Un kaléidoscope de voix
Roman consacré à la diaspora somalienne, Madre piccola raconte l’exil, la nostalgie du pays perdu à tout jamais. « Narrer est un acte cathartique qui nous sauve de ce gouffre qu’est l’oubli », proclame l’auteure. Son roman donne la parole à une foultitude de personnages captés dans leurs quotidiens, employés à reconstituer à travers leurs heurs et malheurs, une « patrie imaginaire » pour compenser la perte du pays réel qu’ils ont dû tous fuir dans des conditions plus ou moins dramatiques.
Trois voix surnagent dans ce kaléidoscope de récits. Celles de deux femmes et une voix masculine. Elles disent chacune sa partition à la première personne, traduisant l’urgence et dévoilant leur riche intériorité, ponctuée de douleurs tues, de secrets familiaux et de silences parlants. C’est le cas notamment de Barni et de Domenica Ahado, deux cousines qui ont grandi ensemble, avant d’être séparées pendant plus de vingt ans par les intempéries politiques. Leurs retrouvailles miraculeuses à Rome, à l’occasion d’une des nombreuses tragédies qui frappent la communauté, est l’un des grands moments de l’intrigue. Elles évoquent ensemble le passé, la vie qui s’offrait à elles, sans oublier de rappeler que le temps béni de l’enfance portait aussi en elle les symptômes de la dislocation à venir, qu’elles n’avaient pas su alors déchiffrer.
Le récit naît dans ces pages de l’alternance de deux voix de femmes intrépides, auxquelles s’ajoute celle de Taguerre, le mari de Domenica. À travers leurs échanges sur leurs vies brisées et leurs tentatives désespérées de reconstruire l’avenir, l’auteur fait entendre la voix de la diaspora somalienne éparpillée à travers le monde. La quête de liberté des deux femmes traduit aussi la sensibilité féministe de l’auteure. Cette sensibilité qui s’affirme dès le titre du roman.
Inspiré du vocable en somali habryar. Désignant « tante maternelle », Madre piccola renvoie, au-delà de la maternité biologique, à la femme somalienne en général, qui joue un rôle majeur dans la diaspora, retissant patiemment les liens entre clans, familles, individus, comme le font les héroïnes d’Ubah Cristina. En la matière, le modèle de la dernière s’appelle Nuruddin Farah, patriarche des lettres modernes somaliennes, qui a réservé dans sa fiction le beau rôle aux femmes de son pays aux prises avec le patriarcat traditionnel. L’influence de Nuruddin Farah sur les romancières somaliennes est immense, comme en témoigne au micro de RFI l’auteure de Madre piccola :
« Nuruddin était un maître pour moi.

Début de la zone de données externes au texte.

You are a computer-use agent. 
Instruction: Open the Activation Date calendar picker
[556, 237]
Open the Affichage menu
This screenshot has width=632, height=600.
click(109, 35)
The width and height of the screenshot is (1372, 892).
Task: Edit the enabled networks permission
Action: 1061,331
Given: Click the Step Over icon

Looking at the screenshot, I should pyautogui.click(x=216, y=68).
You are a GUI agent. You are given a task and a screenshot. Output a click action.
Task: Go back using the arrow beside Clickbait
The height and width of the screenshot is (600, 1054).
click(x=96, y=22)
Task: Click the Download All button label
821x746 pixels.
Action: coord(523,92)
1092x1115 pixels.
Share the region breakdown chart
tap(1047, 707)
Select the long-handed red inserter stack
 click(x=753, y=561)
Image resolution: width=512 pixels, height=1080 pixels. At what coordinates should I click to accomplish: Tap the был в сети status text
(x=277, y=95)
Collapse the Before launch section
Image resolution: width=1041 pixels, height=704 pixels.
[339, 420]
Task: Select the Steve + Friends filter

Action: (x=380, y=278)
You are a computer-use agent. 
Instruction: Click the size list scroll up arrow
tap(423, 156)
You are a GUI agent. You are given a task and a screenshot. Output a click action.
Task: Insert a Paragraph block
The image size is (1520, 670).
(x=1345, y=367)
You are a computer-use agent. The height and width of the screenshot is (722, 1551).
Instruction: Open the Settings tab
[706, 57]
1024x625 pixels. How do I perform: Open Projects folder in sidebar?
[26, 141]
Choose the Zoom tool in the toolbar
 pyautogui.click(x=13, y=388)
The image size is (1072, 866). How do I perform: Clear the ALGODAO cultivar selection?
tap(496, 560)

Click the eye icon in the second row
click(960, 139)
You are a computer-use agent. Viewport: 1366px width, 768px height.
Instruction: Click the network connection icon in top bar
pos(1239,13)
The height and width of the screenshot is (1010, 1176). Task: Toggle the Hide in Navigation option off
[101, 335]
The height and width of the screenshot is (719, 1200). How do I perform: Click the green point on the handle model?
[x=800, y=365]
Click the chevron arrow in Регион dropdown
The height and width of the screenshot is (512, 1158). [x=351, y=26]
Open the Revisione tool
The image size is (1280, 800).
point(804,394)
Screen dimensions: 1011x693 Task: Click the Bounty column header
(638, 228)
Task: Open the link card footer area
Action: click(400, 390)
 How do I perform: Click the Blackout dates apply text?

J’ai eu beaucoup de chance aussi de le rencontrer quand j’étais très jeune en Italie. Il était un repère pour moi, sa manière de réécrire l’histoire de la Somalie. Pour moi, c’est la première fois que je voyais un intellectuel qui écrivait dans une langue européenne, l’anglais. Mais il y avait d’autres langues, le somalien, l’arabe, l’amharique. Il peut écrire en anglais, mais il y a toujours des choses qui sont liées à la manière de parler. En somali, on raconte les histoires d’une certaine manière, la façon de les exprimer, d’avoir des relations avec les autres. Ça pour moi, ça fait partie de l’imaginaire culturel somalien ».
Éloges unanimes
Intense et poétique, polyphonique et original, Madre piccola est indéniablement une entrée en littérature prometteuse. La promesse aura été tenue, si l’on en croit les éloges unanimes qu’ont suscités en Italie les deux récents romans de l’auteure. Ils ont pour titres : Le Commandant du fleuve (2014) et Les phases de la lune (2021).
Ubah Cristina Ali Farah. Retenez ce nom. Vous en entendrez parler !
Madre piccola, par Ubah Cristina Ali Farah. Traduit de l’italien par François-Michel Durazzo. 345 pages, 22,90 euros.